Elle croqua dans sa biscotte avec sérénité. Il lui fallait considérer Manuel comme elle considérait une bouteille de cognac. Avidement tant qu’elle restait sur le rayon, avec indifférence mêlée de mépris une fois vidée. Si elle s’avisait de tomber amoureuse d’une bouteille vide, c’était véritablement la catastrophe pour elle.

— C’est tout ce que tu as appris ? Je suis certain qu’il y a eu d’autres trucs passionnants mais tu étais trop bourrée pour tout enregistrer.

— Attends, fit-elle sans se fâcher, il y a eu l’histoire des clés. J’ai pensé à les réclamer. Ils m’ont dit que c’était une habitude, que chacun avait les clés des voisins en cas de gros pépins.

— Ils ont dit ça ? Qui ?

— Arbas, sûrement lui.
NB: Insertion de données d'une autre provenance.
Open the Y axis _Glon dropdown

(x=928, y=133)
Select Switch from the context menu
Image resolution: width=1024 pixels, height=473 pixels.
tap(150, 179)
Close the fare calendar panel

Alors je lui ai dit de me filer celles des autres mais il y a eu de la gêne. Puis Trois-Pièces m’a répondu.

— Trois-Pièces ?

— Il porte toujours un complet trois-pièces et j’ai horreur de ça.
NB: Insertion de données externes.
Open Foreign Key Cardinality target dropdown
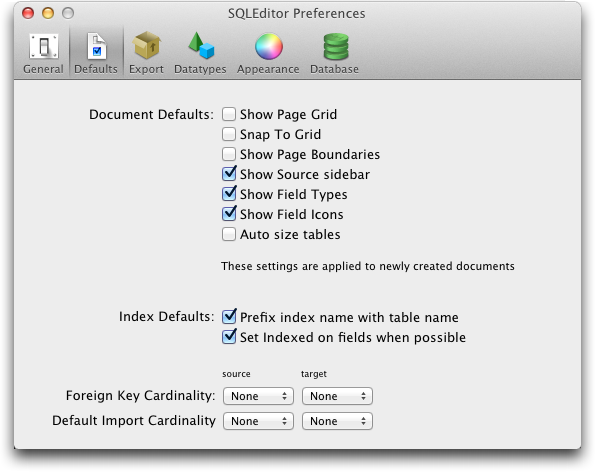Viewport: 595px width, 472px height. [x=337, y=396]
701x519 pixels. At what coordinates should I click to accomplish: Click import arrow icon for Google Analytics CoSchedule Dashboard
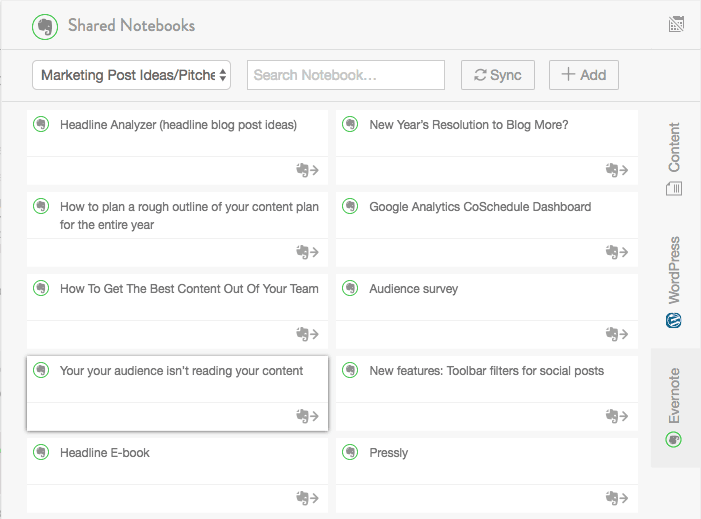coord(617,252)
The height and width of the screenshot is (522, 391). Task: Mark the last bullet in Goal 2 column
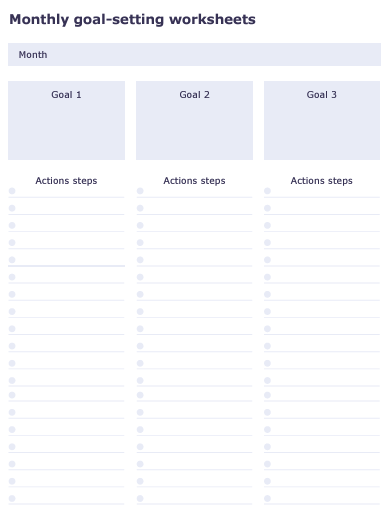point(140,498)
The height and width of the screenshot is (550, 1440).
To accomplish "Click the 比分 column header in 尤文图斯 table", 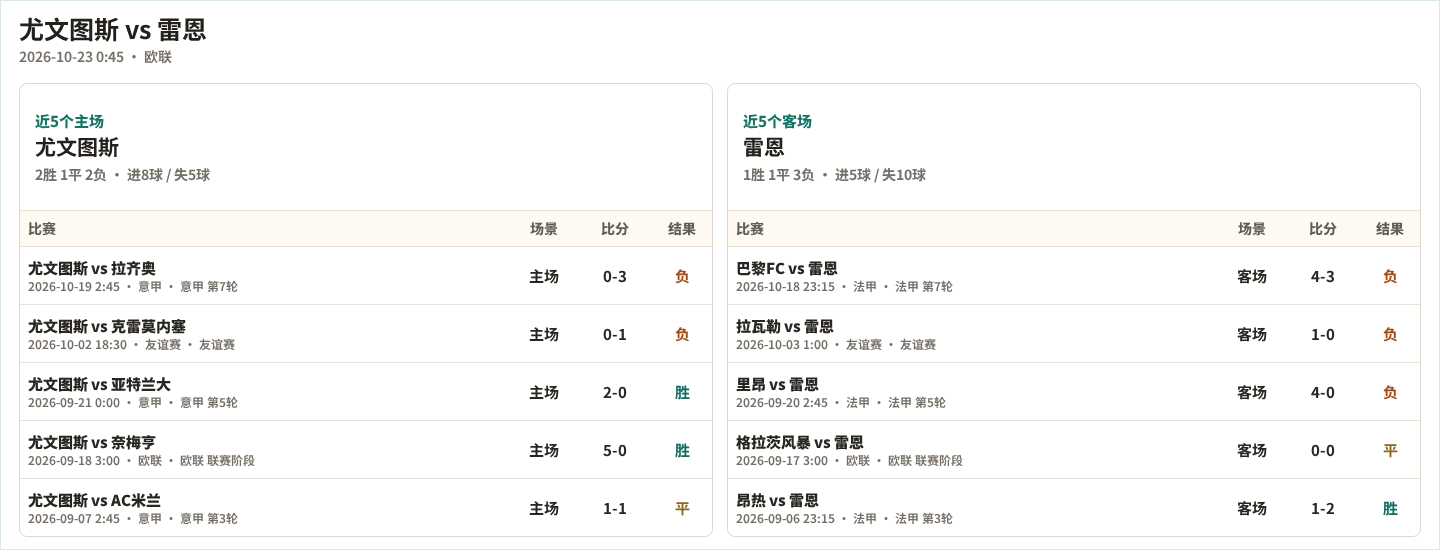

— Poivre d’Arvor aussi. Cette nuit, tu m’as dit que tu étais amoureuse de lui… Tu ne te souviens pas ?

— Qu’est-ce que j’ai encore dit comme conneries ?

Grogna Alice, vexée… N’empêche que je les ai embarrassés et je vais insister pour avoir ces clés.
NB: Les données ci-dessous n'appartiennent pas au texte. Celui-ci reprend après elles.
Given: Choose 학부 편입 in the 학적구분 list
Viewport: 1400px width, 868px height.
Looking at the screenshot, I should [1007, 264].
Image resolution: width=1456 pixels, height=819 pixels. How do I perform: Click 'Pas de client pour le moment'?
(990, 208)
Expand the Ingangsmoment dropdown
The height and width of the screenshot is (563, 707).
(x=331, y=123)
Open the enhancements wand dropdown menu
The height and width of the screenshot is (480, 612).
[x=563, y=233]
— Oui, c’est une bonne idée… Mais, comme il y a toujours une personne qui reste en permanence dans chaque appartement, ça nous avancera à quoi ?

— Ils avaient ces clés pour pénétrer ici. Moi, je crois que les flics ne l’ont pas su. Ils ont agi de quelle façon ?

— Le jour du drame ? C’est l’odeur du gaz qui les a alertés, je pense. Ou alors de ne pas avoir vu les Sanchez le lendemain.

— Tu as écrit l’article, oui ou non ?

— Je n’ai pas parlé de ça. Ils ont appelé la police et j’ai été chargé d’aller voir. Tu crois qu’ils seraient rentrés, les auraient vus morts et auraient ensuite parlé d’une odeur de gaz ?

— Il y a des bourrelets le long de la porte d’entrée.

Comment auraient-ils pu sentir le gaz ? Et autre chose.

Le premier jour, Monique Larovitz m’a tenu un langage surprenant. J’ai cru qu’elle était siphonnée. Et quand j’y réfléchis… Tu sais ce qu’elle m’a dit : « Ils n’auraient jamais dû vouloir partir. » Moi, j’ai cru sur le coup à une périphrase, comme certains disent au sujet de quelqu’un de mort qu’il s’est éteint… Mais elle a dit également qu’ils préparaient quelque chose.

Manuel commençait à écrire puis il plaqua son crayon entre deux pages avec irritation :

— Qu’insinues-tu, qu’ils ont liquidé les Sanchez, que ces derniers préparaient une évasion du Bunker ?

— Je n’insinue rien. Si tu m’emmerdes, je fous le camp toute la journée. Je peux même aller dormir ailleurs, dans un hôtel, et te laisser mijoter ici. Tu te prends pour qui, merde ? Tu n’as aucun droit sur moi parce que j’ai porté la main à ta queue cette nuit. Je n’insinue rien. Je rapporte ce que j’ai entendu. C’est certainement une périphrase mais si tu la rapproches de l’histoire des clés, c’est troublant. Je vais prendre une douche.